Required task: Rewrite everything from the line containing "Where should I click to: Select Active" down to the line containing "point(302,828)", replacing "button" with "control" and leaving everything else unchanged.

··· Material

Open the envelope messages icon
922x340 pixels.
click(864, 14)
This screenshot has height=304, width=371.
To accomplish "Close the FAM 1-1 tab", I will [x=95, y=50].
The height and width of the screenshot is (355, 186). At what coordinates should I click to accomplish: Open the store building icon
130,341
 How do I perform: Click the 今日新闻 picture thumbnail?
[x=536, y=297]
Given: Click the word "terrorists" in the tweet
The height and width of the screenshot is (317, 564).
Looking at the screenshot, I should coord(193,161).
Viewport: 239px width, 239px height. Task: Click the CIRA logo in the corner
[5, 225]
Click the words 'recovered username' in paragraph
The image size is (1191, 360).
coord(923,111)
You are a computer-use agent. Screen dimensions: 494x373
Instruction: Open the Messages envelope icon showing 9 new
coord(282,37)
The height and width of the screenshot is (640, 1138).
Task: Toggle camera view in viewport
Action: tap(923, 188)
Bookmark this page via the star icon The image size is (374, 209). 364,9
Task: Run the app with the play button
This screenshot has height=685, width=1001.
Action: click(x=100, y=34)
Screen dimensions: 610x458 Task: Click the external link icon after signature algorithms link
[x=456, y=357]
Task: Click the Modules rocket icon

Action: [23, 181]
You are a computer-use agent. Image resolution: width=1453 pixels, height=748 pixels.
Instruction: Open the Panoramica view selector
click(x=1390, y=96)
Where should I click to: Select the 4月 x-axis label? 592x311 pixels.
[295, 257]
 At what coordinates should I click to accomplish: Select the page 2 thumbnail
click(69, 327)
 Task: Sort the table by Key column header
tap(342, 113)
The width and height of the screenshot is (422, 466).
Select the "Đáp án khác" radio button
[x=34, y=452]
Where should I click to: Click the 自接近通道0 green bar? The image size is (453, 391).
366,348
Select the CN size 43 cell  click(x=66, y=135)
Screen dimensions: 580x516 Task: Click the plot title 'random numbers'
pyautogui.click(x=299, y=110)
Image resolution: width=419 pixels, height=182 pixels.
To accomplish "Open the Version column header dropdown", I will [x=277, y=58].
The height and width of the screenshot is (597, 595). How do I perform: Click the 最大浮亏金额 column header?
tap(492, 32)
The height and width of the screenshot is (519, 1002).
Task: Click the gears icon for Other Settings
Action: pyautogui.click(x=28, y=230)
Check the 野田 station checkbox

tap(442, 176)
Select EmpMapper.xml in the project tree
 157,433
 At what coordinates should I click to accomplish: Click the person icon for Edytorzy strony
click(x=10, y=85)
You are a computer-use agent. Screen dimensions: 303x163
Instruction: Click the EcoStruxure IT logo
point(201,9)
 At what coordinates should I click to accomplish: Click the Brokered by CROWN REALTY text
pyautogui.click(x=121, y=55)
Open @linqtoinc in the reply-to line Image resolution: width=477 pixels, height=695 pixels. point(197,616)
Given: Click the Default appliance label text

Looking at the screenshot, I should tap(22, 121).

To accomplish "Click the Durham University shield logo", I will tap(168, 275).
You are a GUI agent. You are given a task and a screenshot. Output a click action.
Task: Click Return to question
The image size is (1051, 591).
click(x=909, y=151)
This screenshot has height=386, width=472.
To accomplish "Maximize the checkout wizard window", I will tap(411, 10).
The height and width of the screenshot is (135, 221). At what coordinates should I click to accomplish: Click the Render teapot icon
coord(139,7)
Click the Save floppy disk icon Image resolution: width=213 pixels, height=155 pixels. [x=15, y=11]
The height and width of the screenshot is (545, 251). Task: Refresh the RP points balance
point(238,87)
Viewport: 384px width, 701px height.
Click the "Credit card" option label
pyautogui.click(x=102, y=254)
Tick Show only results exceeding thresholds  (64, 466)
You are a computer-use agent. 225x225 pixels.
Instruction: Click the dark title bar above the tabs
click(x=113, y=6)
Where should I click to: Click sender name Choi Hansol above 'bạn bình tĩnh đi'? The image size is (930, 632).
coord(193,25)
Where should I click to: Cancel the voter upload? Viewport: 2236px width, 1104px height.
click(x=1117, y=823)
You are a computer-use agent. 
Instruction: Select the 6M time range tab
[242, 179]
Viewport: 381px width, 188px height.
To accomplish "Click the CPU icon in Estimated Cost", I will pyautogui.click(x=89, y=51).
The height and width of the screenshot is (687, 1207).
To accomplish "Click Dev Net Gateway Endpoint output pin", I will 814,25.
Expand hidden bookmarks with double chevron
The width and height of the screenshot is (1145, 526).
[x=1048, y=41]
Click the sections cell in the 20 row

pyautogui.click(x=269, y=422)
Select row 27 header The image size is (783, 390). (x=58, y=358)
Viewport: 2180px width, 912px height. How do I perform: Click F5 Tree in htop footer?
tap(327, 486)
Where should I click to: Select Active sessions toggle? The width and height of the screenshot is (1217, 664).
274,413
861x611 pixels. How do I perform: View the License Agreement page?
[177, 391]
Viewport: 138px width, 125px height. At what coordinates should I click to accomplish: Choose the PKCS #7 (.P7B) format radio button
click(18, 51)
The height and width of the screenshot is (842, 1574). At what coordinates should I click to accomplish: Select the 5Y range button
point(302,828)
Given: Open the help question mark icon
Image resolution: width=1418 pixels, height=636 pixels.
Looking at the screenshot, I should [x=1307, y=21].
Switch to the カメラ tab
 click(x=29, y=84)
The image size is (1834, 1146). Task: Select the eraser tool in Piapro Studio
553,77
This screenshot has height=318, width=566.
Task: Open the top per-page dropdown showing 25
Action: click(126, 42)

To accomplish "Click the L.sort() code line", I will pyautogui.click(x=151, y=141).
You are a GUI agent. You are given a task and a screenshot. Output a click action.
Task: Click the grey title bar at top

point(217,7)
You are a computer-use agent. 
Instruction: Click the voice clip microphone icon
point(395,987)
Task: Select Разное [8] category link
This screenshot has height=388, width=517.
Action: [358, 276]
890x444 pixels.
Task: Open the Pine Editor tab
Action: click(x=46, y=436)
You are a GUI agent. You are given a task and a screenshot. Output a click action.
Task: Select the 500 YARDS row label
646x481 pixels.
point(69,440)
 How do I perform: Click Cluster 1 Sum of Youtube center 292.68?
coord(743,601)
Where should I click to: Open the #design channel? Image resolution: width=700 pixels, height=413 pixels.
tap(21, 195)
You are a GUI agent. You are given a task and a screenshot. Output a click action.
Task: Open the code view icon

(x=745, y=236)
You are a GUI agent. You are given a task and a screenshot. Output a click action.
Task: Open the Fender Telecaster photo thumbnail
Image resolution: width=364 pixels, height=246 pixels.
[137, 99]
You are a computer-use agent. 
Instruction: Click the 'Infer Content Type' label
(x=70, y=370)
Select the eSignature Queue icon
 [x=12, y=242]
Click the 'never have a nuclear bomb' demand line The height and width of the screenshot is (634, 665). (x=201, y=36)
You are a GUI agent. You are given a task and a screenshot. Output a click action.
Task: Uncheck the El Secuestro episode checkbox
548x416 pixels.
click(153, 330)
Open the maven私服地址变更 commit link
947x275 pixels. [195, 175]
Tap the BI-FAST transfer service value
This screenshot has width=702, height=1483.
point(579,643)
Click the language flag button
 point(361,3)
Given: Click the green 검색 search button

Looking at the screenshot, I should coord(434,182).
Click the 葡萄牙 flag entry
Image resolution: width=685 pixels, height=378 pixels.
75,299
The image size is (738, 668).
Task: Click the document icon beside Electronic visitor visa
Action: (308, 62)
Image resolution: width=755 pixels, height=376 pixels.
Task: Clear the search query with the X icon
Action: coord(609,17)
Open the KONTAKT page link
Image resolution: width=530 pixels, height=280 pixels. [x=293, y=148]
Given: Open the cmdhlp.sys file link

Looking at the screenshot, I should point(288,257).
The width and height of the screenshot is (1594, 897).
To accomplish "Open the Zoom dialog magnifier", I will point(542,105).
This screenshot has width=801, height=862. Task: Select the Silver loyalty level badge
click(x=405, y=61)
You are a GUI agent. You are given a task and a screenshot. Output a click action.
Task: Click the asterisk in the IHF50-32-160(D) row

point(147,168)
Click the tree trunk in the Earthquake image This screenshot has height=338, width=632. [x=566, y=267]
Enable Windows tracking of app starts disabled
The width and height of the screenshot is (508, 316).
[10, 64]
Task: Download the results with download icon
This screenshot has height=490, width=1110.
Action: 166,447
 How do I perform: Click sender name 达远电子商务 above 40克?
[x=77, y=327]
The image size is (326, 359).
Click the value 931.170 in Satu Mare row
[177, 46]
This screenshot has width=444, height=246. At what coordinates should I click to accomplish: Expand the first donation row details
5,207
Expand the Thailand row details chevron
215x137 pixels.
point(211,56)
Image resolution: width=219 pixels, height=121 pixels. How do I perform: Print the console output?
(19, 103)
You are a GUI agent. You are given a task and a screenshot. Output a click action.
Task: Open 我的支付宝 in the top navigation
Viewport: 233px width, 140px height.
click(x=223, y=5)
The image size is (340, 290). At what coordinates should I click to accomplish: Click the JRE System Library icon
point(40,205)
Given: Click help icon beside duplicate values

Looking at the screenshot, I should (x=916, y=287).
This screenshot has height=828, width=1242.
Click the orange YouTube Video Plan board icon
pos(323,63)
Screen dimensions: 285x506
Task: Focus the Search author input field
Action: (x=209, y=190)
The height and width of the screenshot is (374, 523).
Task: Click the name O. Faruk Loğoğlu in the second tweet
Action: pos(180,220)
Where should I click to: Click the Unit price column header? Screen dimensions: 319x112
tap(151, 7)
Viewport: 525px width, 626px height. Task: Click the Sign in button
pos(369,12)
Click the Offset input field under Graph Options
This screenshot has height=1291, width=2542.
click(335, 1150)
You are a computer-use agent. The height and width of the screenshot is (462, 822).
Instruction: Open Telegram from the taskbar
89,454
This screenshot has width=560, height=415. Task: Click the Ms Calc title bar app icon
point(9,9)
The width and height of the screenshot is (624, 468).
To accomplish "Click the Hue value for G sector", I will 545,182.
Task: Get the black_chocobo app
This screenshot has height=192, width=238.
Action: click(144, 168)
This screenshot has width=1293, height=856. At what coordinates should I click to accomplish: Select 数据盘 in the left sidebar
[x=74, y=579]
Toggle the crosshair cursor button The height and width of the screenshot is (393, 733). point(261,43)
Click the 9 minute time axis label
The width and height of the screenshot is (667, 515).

······

Correct response:
Where should I click to: Select Active sessions toggle? The width and height of the screenshot is (1217, 664).
274,413
861x611 pixels. How do I perform: View the License Agreement page?
[177, 391]
Viewport: 138px width, 125px height. At what coordinates should I click to accomplish: Choose the PKCS #7 (.P7B) format radio control
click(18, 51)
The height and width of the screenshot is (842, 1574). At what coordinates should I click to accomplish: Select the 5Y range control
point(302,828)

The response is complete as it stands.